In an interview on his newest project (the just over 1-year-old long-form platform Medium) Twitter co-founder Evan Williams shared a few thoughts on the uselessness of general news, and the need for a platform to highlight ideas of lasting import.

TechCrunch reports:

Williams is taking aim squarely at the news industry’s most embarrassing vulnerability: the incessant need to trump up mundane happenings in order to habituate readers into needing news like a daily drug fix.

“News in general doesn’t matter most of the time, and most people would be far better off if they spent their time consuming less news and more ideas that have more lasting import,” he tells me during our interview inside a temporary Market Street office space that’s housing Medium, until the top two floors are ready for his growing team. “Even if it’s fiction, it’s probably better most of the time.”

[…] Instead, Williams argues, citizens should re-calibrate their ravenous appetite for information towards more awe-inspiring content. “Published written ideas and stories are life-changing,” he gushes, recalling his early childhood fascination with books as the motivation to take on the media establishment. The Internet “was freeing that up, that excitement about knowledge that’s inside of books–multiplied and freed and unlocked for the world; and, the world would be better in every way.”

In Williams’s grand vision, the public reads for enlightenment; news takes a backseat directly in proportion to how often it leaves us more informed and inspired.

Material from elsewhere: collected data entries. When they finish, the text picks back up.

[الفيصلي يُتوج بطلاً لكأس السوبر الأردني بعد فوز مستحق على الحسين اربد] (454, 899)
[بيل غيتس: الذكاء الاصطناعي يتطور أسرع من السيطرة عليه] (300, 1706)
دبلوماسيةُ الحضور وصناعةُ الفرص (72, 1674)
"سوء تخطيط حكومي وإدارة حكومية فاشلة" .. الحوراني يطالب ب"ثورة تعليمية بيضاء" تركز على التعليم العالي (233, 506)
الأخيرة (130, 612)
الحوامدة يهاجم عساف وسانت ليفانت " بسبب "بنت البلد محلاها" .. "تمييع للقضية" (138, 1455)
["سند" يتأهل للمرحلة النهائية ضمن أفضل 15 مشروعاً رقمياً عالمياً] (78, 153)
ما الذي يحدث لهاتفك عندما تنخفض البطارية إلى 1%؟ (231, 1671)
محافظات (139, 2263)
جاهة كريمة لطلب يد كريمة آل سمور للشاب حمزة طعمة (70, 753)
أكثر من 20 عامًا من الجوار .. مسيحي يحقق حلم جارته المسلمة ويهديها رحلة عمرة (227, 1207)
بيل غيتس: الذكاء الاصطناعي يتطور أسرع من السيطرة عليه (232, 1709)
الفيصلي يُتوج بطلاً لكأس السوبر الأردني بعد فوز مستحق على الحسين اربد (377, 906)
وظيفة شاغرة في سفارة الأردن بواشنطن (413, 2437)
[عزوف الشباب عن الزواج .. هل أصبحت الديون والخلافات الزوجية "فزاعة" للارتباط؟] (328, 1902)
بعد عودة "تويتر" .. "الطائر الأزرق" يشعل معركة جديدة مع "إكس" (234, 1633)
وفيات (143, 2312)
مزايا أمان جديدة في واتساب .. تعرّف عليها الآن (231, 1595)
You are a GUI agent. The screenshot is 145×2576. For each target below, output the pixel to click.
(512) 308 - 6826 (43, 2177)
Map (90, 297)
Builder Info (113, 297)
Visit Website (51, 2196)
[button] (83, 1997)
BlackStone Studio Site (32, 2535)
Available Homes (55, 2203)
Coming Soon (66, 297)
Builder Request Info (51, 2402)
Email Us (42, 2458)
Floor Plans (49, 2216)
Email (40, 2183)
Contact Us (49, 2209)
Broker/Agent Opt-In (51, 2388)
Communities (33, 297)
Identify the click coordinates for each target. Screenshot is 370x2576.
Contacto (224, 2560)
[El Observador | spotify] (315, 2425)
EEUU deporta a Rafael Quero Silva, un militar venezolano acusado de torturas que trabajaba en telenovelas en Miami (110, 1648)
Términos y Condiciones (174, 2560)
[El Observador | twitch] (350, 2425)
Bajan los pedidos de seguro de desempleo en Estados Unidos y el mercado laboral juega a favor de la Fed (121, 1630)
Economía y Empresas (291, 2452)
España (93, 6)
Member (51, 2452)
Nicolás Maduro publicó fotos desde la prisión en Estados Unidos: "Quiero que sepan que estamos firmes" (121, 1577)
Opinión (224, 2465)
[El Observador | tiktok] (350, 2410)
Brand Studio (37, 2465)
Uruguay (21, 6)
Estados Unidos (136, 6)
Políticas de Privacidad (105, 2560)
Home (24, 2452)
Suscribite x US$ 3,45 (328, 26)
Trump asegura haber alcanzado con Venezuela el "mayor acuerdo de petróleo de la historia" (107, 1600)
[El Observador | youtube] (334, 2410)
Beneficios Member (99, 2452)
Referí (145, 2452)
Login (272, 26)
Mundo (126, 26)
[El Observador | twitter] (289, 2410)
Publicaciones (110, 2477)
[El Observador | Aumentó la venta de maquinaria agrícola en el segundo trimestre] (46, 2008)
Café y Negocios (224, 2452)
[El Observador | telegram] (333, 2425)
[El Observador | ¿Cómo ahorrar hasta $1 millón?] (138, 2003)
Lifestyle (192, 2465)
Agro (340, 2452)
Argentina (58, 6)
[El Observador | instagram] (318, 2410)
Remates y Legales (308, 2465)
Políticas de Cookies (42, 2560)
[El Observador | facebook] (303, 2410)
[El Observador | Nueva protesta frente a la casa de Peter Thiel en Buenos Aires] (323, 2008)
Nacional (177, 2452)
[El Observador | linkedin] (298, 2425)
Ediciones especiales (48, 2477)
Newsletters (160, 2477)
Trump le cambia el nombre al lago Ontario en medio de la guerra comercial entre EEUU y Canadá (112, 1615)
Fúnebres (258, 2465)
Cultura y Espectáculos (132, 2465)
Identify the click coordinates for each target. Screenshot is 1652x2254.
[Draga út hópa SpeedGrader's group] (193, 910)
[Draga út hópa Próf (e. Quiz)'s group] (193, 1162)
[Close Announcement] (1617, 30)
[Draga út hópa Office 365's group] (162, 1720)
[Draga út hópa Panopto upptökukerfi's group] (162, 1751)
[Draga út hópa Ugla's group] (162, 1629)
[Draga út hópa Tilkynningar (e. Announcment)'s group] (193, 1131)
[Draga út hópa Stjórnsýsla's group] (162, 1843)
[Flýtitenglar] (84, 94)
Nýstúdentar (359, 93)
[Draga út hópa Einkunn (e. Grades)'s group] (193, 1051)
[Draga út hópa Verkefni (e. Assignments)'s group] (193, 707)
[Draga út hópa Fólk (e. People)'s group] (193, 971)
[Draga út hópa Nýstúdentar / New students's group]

This is a really valid, and really noble ambition that resonates with more than a few people. In a letter to a young journalist, Pulitzer winning writer Lane DeGregory looks back on her career and says she wishes she had “read more short stories and fewer newspaper articles.”

It also echoes what Maria Popova has been aiming to do with her curatorial interestingness project, Brain Pickings, for years now. Last week, she wrote a must-read piece on tech writer Clive Thompson’s new book, which pushes past “painfully familiar and trite-by-overuse notions like distraction and information overload,” to deeply examine the impact of digital tools. She writes:

Several decades after Vannevar Bush’s now-legendary meditation on how technology will impact our thinking, Thompson reaches even further into the fringes of our cultural sensibility — past the cheap techno-dystopia, past the pollyannaish techno-utopia, and into that intricate and ever-evolving intersection of technology and psychology.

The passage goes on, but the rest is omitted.